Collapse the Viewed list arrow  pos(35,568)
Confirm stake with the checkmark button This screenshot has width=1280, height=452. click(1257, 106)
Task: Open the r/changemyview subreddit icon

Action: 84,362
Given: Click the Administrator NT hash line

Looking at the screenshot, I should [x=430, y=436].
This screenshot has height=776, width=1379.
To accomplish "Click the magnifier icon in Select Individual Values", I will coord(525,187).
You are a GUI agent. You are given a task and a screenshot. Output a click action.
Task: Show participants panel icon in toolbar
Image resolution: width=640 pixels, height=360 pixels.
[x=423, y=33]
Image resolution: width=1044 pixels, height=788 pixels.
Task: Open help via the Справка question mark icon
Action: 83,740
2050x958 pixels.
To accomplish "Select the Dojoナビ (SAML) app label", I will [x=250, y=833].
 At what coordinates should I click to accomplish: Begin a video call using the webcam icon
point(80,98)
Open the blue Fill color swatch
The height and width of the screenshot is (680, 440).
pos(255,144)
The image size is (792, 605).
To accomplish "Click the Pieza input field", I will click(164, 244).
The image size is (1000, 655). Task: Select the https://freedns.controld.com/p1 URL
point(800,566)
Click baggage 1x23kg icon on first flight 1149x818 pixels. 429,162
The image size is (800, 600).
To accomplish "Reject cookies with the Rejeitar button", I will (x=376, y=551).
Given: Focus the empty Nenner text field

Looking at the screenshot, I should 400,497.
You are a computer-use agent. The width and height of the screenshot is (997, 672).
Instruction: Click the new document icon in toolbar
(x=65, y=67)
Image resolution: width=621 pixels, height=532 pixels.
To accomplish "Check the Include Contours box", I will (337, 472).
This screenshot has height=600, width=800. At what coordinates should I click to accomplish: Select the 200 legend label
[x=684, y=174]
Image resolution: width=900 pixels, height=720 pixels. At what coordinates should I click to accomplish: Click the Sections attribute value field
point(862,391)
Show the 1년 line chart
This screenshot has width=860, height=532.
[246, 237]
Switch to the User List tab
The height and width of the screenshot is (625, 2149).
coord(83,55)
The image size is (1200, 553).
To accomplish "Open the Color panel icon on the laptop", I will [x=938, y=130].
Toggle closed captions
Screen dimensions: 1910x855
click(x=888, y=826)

# # # #

◆ Exercise requirements ◆
All of the material above should be repeated exactly.

◆ Answer to this exercise ◆
Collapse the Viewed list arrow  pos(35,568)
Confirm stake with the checkmark button This screenshot has width=1280, height=452. click(1257, 106)
Task: Open the r/changemyview subreddit icon

Action: 84,362
Given: Click the Administrator NT hash line

Looking at the screenshot, I should [x=430, y=436].
This screenshot has height=776, width=1379.
To accomplish "Click the magnifier icon in Select Individual Values", I will coord(525,187).
You are a GUI agent. You are given a task and a screenshot. Output a click action.
Task: Show participants panel icon in toolbar
Image resolution: width=640 pixels, height=360 pixels.
[x=423, y=33]
Image resolution: width=1044 pixels, height=788 pixels.
Task: Open help via the Справка question mark icon
Action: 83,740
2050x958 pixels.
To accomplish "Select the Dojoナビ (SAML) app label", I will [x=250, y=833].
 At what coordinates should I click to accomplish: Begin a video call using the webcam icon
point(80,98)
Open the blue Fill color swatch
The height and width of the screenshot is (680, 440).
pos(255,144)
The image size is (792, 605).
To accomplish "Click the Pieza input field", I will click(164, 244).
The image size is (1000, 655). Task: Select the https://freedns.controld.com/p1 URL
point(800,566)
Click baggage 1x23kg icon on first flight 1149x818 pixels. 429,162
The image size is (800, 600).
To accomplish "Reject cookies with the Rejeitar button", I will (x=376, y=551).
Given: Focus the empty Nenner text field

Looking at the screenshot, I should 400,497.
You are a computer-use agent. The width and height of the screenshot is (997, 672).
Instruction: Click the new document icon in toolbar
(x=65, y=67)
Image resolution: width=621 pixels, height=532 pixels.
To accomplish "Check the Include Contours box", I will (337, 472).
This screenshot has height=600, width=800. At what coordinates should I click to accomplish: Select the 200 legend label
[x=684, y=174]
Image resolution: width=900 pixels, height=720 pixels. At what coordinates should I click to accomplish: Click the Sections attribute value field
point(862,391)
Show the 1년 line chart
This screenshot has width=860, height=532.
[246, 237]
Switch to the User List tab
The height and width of the screenshot is (625, 2149).
coord(83,55)
The image size is (1200, 553).
To accomplish "Open the Color panel icon on the laptop", I will [x=938, y=130].
Toggle closed captions
Screen dimensions: 1910x855
click(x=888, y=826)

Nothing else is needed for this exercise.